The idea that the literature is awash with uncited research goes back to a pair of articles in Science — in the 1990 one and in another in 1991. The 1990 report noted that 55% of articles published between 1981 and 1985 hadn’t been cited in the 5 years after their publication. But those analyses are misleading, mainly because the publications they counted included documents such as letters, corrections, meeting abstracts and other editorial material, which wouldn’t usually get cited. If these are removed, leaving only research papers and review articles, rates of uncitedness plummet. Extending the cut-off past five years reduces the rates even more.

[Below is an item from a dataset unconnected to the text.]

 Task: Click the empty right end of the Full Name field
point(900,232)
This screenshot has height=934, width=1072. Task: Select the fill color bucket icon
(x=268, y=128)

With a ten-year cutooff there are still uncited papers, of course, but it varies interestingly with the field. Biomedical papers have a 4% uncited residue, chemistry has 8% refractory material, and physics has 11%. Note, though, that if you remove self-citation by the same authors, these rates go up, sometimes quite noticeably. The ten-year uncited rate across all disciplines, minus self-citation, is about 18%. But another thing that such studies have uncovered is that this rate has been dropping for many years. That’s presumably a function of better access and searching across journals and a related tendency towards longer reference lists in general. (In the sciences, that rise starts around 1980 and has gotten steeper in recent years).

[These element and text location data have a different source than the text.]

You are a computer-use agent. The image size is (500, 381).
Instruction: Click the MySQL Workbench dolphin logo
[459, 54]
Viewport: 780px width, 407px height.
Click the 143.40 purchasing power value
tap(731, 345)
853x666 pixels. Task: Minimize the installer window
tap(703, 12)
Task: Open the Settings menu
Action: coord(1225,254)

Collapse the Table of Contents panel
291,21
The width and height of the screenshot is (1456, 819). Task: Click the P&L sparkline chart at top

Getting these citation numbers is not easy, though – the harder you look, the more you find:
It’s hard enough to check a handful of papers. In 2012, for instance, Petr Heneberg, a biologist at Charles University in Prague, decided to examine the Web of Science records of 13 Nobel prizewinners, to scrutinize a preposterous-sounding paper that claimed that around 10% of Nobel laureates’ research was uncited. His first glance at the Web of Science suggested a number closer to 1.6%. Then, checking on Google Scholar, Heneberg saw that many of the remaining papers actually had been referenced by other works indexed in the Web of Science, but had been missed because of data-entry errors or typos in the papers. And there were additional citations in journals and books that the Web of Science never indexed. By the time Heneberg gave up searching, after about 20 hours of work, he had reduced the proportion another fivefold, to a mere 0.3%.
So the figures above are most certainly upper bounds. Note also that newer technology has shown that papers get viewed or downloaded at a much greater rate than they’re ever cited, so the papers that no one ever reads or sees must be a much smaller fraction in turn. As the Nature article notes, things also get put into reference database without being formally cited. Figuring out how useful all these papers are is another question entirely – and one that’s impossible to answer, for a lot of reasons – but it’s at least possible to disprove the idea that a substantial number of papers are never seen, read, or cited.
But still. . .the papers in the uncited zone do tend (as you’d expect) to be in much less prominent journals (apparently almost all papers published in a journal that you’ve heard of do get cited by someone). And that brings up the “dark matter” problem – these figures are all from Web of Science-indexed journals, a large cohort, but one that (justifiably) ignores the hordes of shady journals that will publish anything at all. You’d have to imagine that citation rates are abysmal among the paper-mill-publishing “journals”, and the great majority of that is surely self-citation. If we count these things as “papers”, then the number of never-seen no-impact publications rises again.
But personally, I’m not willing to count the shady publishers’ product at all, because I just don’t know if it can be trusted. I have no problem with obscure but honest journals, and of course I have no problem with low-impact reference data. There should be piles of it; let’s keep it all now that storage isn’t really a problem. There really are cases where odd little papers from years ago suddenly become relevant – science should never throw things away. But going with some outfit that wants cashier’s checks sent to an island in the Caribbean, accepts your papers in ten minutes every time, and publishes every single word exactly as written (while at the same claiming to review things) is throwing your work away right from the beginning.